What to do
Read through the data, and wherever a line holds the word "will", write that line out.

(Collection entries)

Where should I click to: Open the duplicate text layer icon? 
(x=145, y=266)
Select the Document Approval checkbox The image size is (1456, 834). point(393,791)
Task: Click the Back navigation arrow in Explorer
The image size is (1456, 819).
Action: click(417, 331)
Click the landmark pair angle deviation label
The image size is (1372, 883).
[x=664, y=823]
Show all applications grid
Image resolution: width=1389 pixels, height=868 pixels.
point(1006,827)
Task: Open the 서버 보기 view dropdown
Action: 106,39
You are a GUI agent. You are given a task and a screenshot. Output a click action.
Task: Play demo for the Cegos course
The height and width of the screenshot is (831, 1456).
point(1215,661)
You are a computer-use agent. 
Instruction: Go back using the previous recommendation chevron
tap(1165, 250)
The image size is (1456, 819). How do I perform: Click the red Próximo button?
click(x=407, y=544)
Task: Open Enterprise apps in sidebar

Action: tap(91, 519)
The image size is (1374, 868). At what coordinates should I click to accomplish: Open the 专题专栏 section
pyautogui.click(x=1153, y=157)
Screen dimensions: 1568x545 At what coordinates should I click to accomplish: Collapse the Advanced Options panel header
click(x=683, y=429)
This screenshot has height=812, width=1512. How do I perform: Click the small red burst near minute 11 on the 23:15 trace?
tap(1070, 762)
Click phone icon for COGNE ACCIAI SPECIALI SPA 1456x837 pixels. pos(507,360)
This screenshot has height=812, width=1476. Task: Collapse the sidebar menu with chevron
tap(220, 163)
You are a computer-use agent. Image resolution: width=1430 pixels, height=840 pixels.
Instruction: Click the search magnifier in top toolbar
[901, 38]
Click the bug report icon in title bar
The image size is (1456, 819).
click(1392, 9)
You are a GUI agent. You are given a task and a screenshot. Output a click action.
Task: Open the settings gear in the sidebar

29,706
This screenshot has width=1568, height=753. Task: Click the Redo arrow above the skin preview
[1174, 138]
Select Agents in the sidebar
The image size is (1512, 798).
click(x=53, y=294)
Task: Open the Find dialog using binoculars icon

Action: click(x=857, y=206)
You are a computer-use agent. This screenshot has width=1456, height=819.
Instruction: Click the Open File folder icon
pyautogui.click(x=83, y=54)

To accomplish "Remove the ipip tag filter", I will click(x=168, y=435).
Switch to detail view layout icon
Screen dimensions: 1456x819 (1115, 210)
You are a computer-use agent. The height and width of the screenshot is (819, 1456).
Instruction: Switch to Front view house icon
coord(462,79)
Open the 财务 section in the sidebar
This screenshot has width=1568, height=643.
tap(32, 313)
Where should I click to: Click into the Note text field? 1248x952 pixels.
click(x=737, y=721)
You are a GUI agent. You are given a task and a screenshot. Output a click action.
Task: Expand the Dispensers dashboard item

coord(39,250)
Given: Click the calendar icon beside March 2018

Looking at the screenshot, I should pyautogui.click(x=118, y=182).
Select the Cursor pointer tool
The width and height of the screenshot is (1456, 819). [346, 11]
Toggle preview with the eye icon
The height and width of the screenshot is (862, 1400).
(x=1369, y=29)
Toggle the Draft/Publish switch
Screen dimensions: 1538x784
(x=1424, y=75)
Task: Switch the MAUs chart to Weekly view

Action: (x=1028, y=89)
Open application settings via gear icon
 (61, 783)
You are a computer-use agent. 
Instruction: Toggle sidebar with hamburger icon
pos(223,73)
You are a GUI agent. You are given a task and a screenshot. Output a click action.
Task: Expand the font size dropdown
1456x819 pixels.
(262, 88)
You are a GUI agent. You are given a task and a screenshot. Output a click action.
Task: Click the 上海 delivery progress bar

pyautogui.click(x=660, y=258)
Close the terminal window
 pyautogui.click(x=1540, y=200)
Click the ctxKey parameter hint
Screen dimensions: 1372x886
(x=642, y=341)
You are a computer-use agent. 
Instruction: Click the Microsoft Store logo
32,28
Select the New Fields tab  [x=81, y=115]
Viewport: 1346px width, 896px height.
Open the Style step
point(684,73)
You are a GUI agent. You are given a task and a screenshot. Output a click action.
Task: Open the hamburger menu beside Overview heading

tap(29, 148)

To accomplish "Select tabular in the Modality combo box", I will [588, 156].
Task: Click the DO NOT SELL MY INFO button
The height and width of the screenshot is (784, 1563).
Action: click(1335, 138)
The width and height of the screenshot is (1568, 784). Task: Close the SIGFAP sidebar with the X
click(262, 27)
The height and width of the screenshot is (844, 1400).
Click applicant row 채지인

The completed task
To accomplish "Remove the ipip tag filter", I will click(x=168, y=435).
To accomplish "Select tabular in the Modality combo box", I will [588, 156].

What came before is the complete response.